You’re probably reading this page because you came across a great deal on some SAS drives, and you can’t get them to work. As it turns out, many drives out of enterprise storage arrays have been formatted with non-standard block sizes, for various reasons.

Fortunately, there’s a way to format them back to a standard 512 block size so they can be used in a typical server.

User ahouston on GitHub has posted a fork of the great setblocksize tool which will send the correct commands to a SAS drive controller in order for it to reformat the drive to 512 block size. This tool has been reported to work on IBM, Hitachi, and Seagate disks. Others are likely compatible as well.

Unfortunatly, the tool only reformats one drive at a time. I have a whole server full of these drives, so I made my own fork which is capable of reformatting more than one drive at once.

Here’s how to get started fixing your own drives:

Prerequisites

Most importantly, you’ll need an HBA or RAID controller capable of IT mode to connect your drives. This is necessary because you’ll need to have direct access to the drive in order to reformat it. Some RAID controllers will not allow you to do this, but others can be reflashed to enable this type of access.

Boot from an Ubuntu LiveCD image

Grab a flash drive, download Ubuntu 18.04 LTS and install it to your flash drive with Rufus (or similar). The rest of this guide has been designed to work with this version of Ubuntu, so pick this for best results.

Boot up your system from this flash drive. I like to remove any drives that I don’t want to format before doing this.

Verify that your drives have an incorrect block size

You don’t want to do this if it’s not the correct solution.
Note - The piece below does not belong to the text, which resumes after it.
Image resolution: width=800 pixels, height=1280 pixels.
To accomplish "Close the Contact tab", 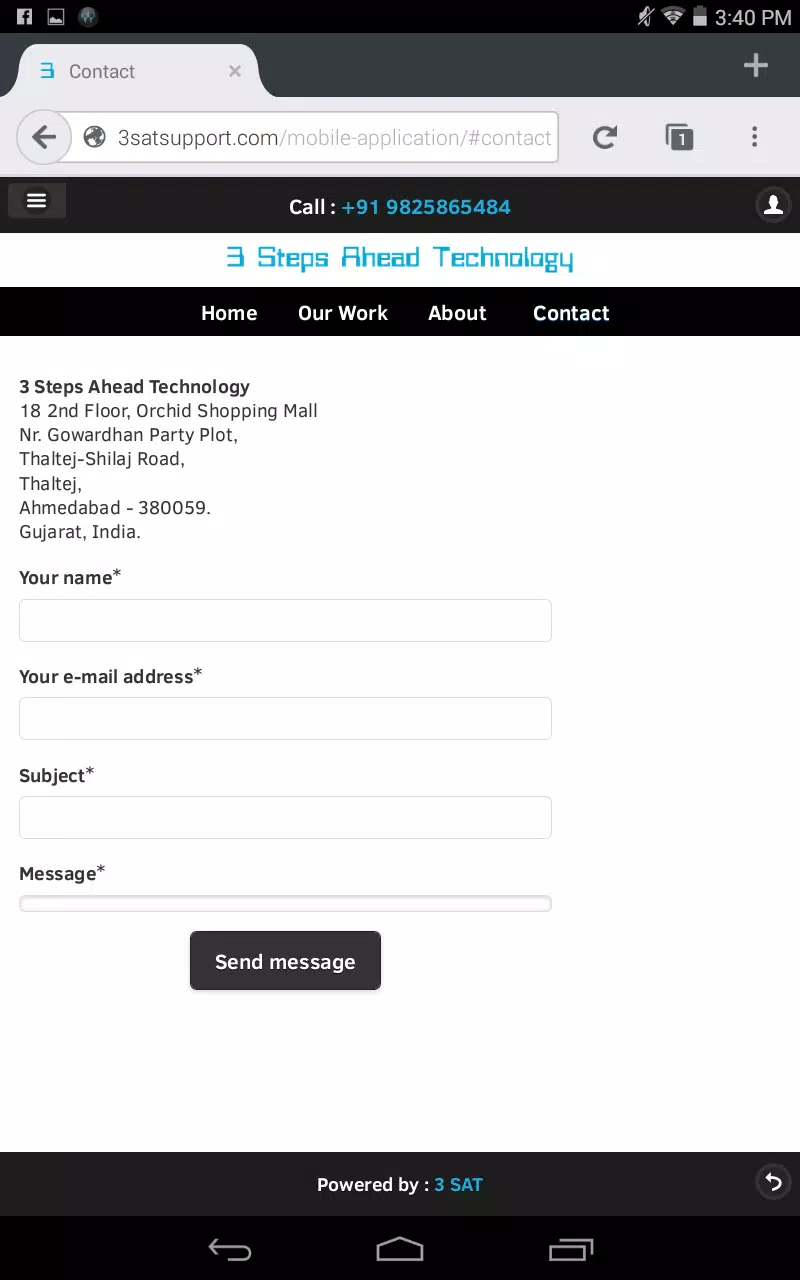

Open up a terminal and run dmesg | grep 'sector size'. If you see messages in the terminal like this, then you know you’ve found the problem:

[   49.724403] sd 7:0:0:0: [sdb] Unsupported sector size 520.

Get the required tools

Elevate to a superuser session in your terminal with sudo bash, and run the following script to get the required tools:

wget https://github.com/justinschmitt/setblocksize/raw/master/install.sh -O - | bash

This will install sg3-utils, download a modified version of setblocksize, and a script to enable looping through each drive to be reformatted.

Identify the drives to reformat

Now you should be able to run sg_scan -i, which will return a list of drives attached to the system. Identify the drives you need to reformat.

Run the reformatting script

Now that you know which drives to reformat, pass them as arguments to ./multisetblocksize.sh.

For example, to format all 4 drives from /dev/sg0 through /dev/sg3:

./multisetblocksize.sh /dev/sg0 /dev/sg1 /dev/sg2 /dev/sg3

Once you initiate the process, you will get one final confirmation before formatting begins.

And finally, wait

This script initiates a low-level format operation, which is being done by the drive controller on each drive. In my experience, it takes about 1 hour per 450GB drive for this process to complete. As each drive completes, the script will automatically move on to the next drive for formatting.